With depression and anxiety there are a large number of helpful phrases and words of advice that you will be given almost endlessly.
They are frustratingly correct and useful, but not necessarily to someone who can’t motivate their limbs out of bed or a smile onto their face. However once you have made it past this impossible phase, and you will make it past, those often repeated wisdoms can still linger oppressively in your mind. They are normally always related to getting up, going outside and not thinking about it. Eventually this becomes possible, by whatever means, and when it does you get the pissy feeling that everyone was right all along and who’s the idiot now.
Achievements and moments of success and pride will come more and more often. You get out of bed, do the washing, go out for a walk, get a job, move out of home. They increase in speed and weight until you forget that they are achievements and it just becomes living again. This will be the part you don’t even notice and yet is the biggest success of all, but those helpful hints and tips can still niggle at your brain on a bad day.

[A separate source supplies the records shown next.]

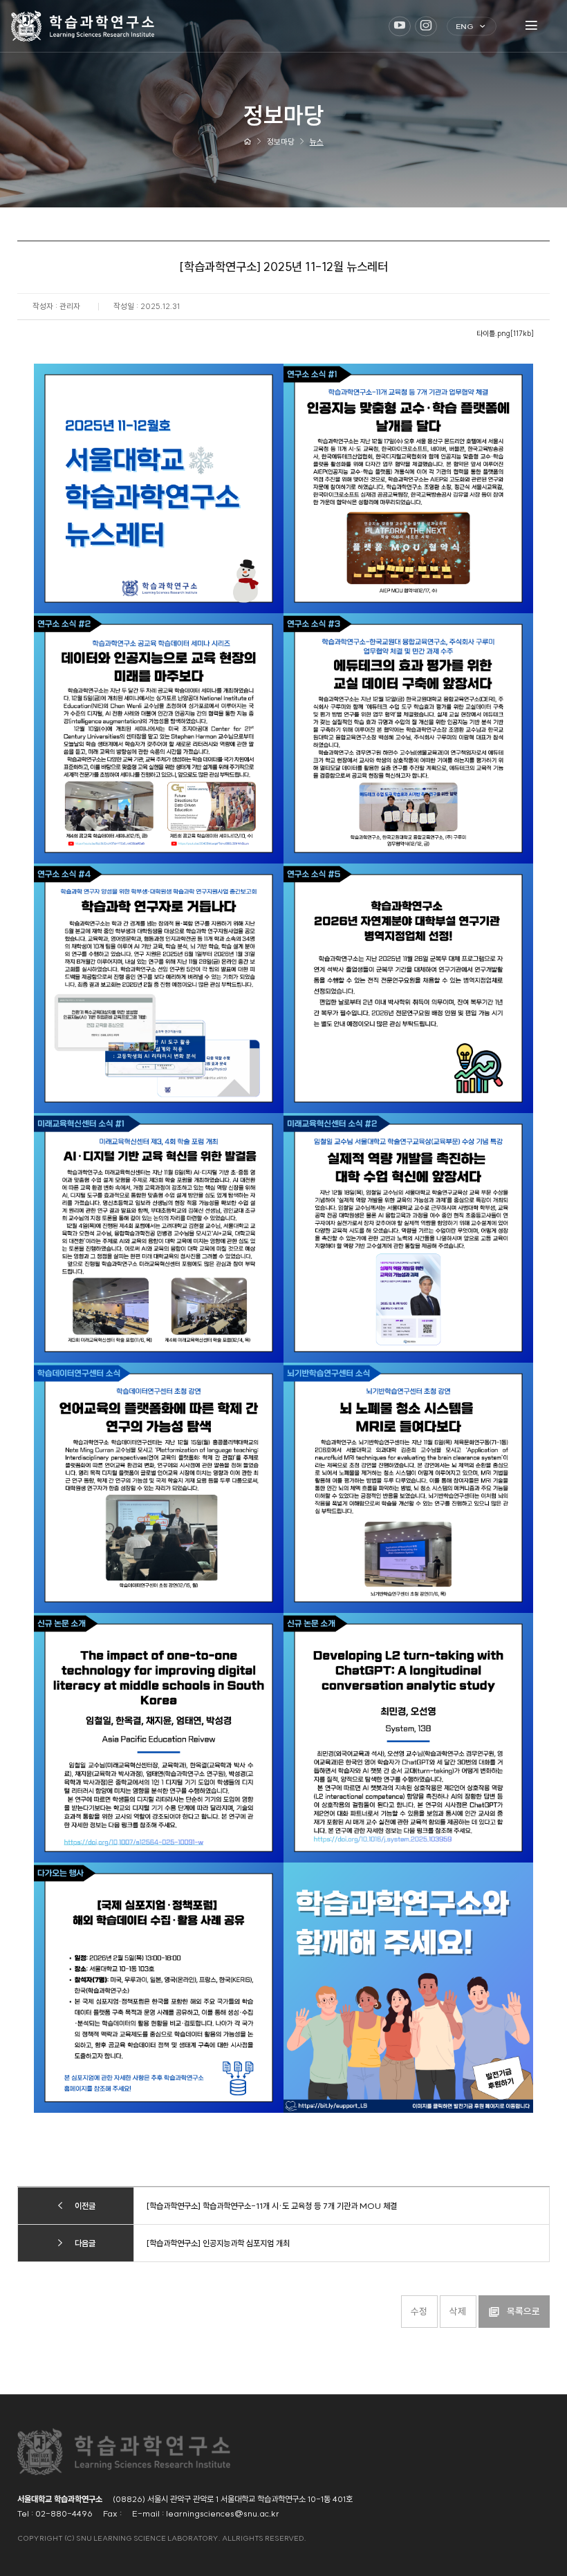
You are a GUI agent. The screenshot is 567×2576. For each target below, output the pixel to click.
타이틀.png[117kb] (505, 333)
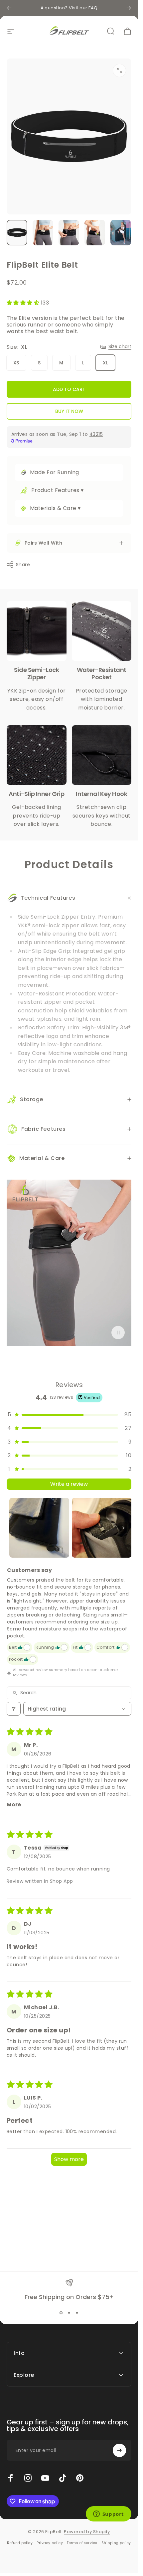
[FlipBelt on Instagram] (28, 2478)
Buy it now (69, 411)
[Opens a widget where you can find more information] (108, 2514)
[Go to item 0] (17, 233)
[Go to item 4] (94, 233)
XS (16, 362)
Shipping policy (116, 2542)
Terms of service (82, 2542)
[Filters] (14, 1709)
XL (105, 362)
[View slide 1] (61, 2313)
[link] (37, 631)
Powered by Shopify (87, 2531)
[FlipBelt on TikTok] (63, 2478)
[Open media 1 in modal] (119, 70)
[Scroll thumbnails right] (123, 1527)
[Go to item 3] (69, 233)
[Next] (128, 8)
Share (23, 564)
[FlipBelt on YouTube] (45, 2478)
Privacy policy (50, 2542)
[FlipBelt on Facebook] (11, 2478)
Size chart (119, 347)
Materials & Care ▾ (55, 508)
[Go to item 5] (120, 233)
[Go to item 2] (43, 233)
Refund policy (20, 2542)
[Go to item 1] (39, 1528)
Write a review (69, 1484)
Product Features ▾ (57, 490)
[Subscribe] (119, 2450)
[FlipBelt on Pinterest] (80, 2478)
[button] (24, 303)
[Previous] (9, 8)
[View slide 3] (77, 2313)
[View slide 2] (69, 2313)
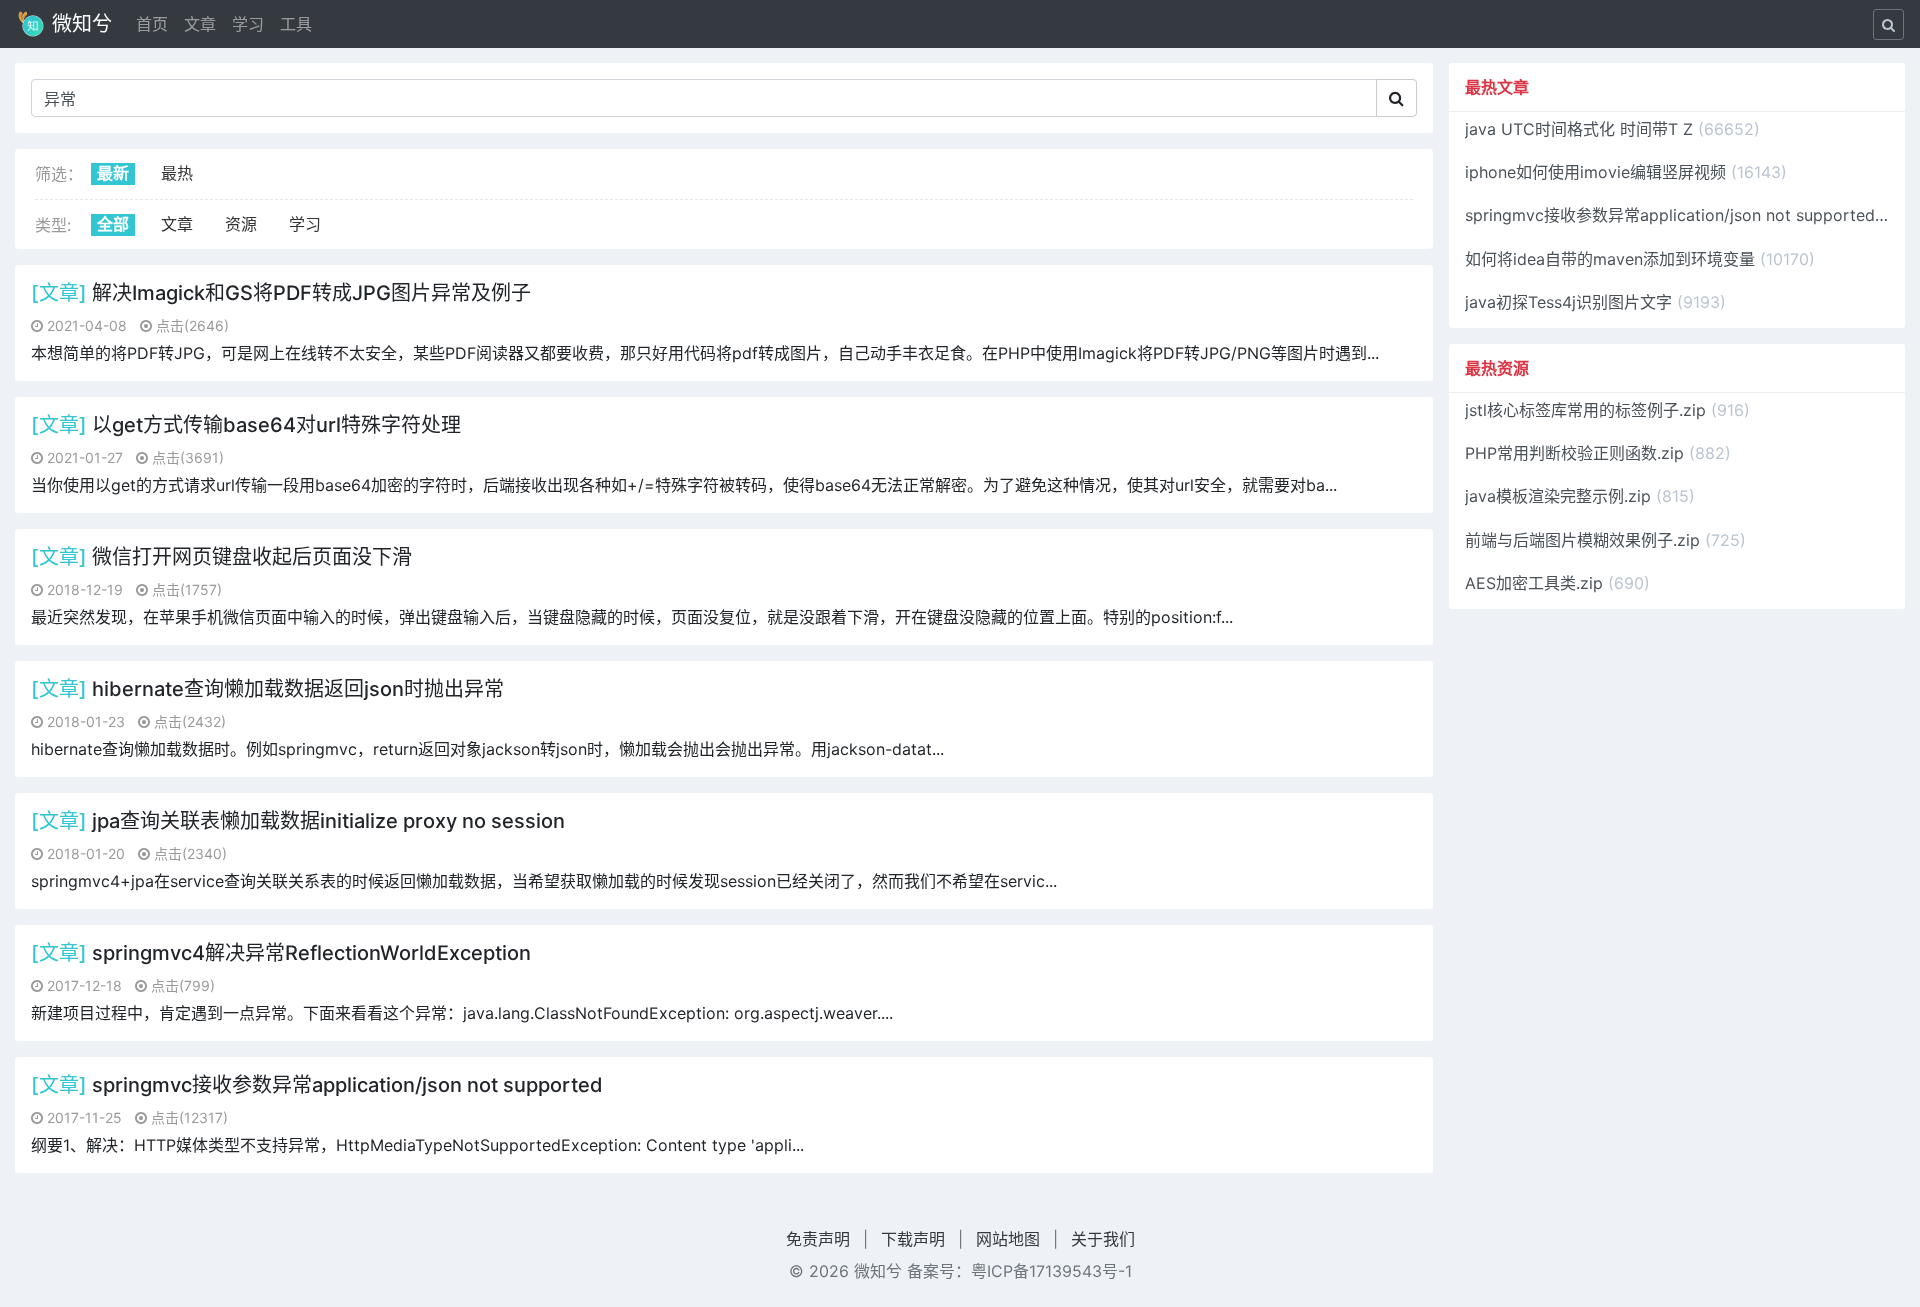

This is where I am at, pre-travelling. Even during the time I have been away, the time in my life where my brain wasn’t really working couldn’t be further from my mind. That is until we embarked on a nine day trek to the base camp of the tenth highest mountain in the world.
Despite being fully aware that everything would be ‘fine’, it wasn’t until I was confronted with a bloody long walk that I stopped, looked at myself and thought there is absolutely no way you are capable of this. I have these thoughts about fifty times a day, as I imagine a huge amount of us do, but this one was actual, ground in the physicality of the task before me. I used my new skill of just pretending I don’t feel those things and went anyway.
Of course it was fine. It was more than fine, it was the single most proud achievement of my life. Getting over my depression has been so gradual and subtle, that although it is something I am proud of, it’s never something I’ve really had a moment of pride about. Standing at the bottom of a fucking massive mountain however, with absolutely no training, gear, ability or mental strength to have got me up there, was present, exhilarating and made my chest hurt with the feeling of success. It was fucking fantastic.
We walked for eight days, about eighteen kilometers a day (some days more, wtf) and with a daily ascent and descent of about one/one and a half kilometers. We started at 900m above sea level and finished at 4100m. This is difficult and hard, but totally achievable for almost everyone, I’m not claiming in any way to have done anything mental. Our first day was our most physically intense, eight hours walking up I think about five hundred million steps and I was flying. Come day three and I was back to my worst. I couldn’t eat, when I went to bed that night I was heading back down in the morning. Something clicked in me though, that I have been fighting with myself for a long time about. I’m obsessed with the belief that I give up rather than try and there was an unconscious change in me this time to not take the easy way out. There were a few opinions of me that I wanted to change and they were pretty much all my own. Next morning there was no question of me not continuing, from me or Jim. From then on it was plain sailing, despite the snowstorms, avalanches and lack of crampons.
People I love have said to me so many times, ‘Now you have done that, you can do anything’, in regards to getting a job or setting off around the world. I’ve never really believed them. But standing at Annapurna Base Camp and now sitting in Hanoi writing this and probably next year when I’m struggling with a shitty day, I really really believe that I can do whatever the fuck I want and I really REALLY look forward to doing just that.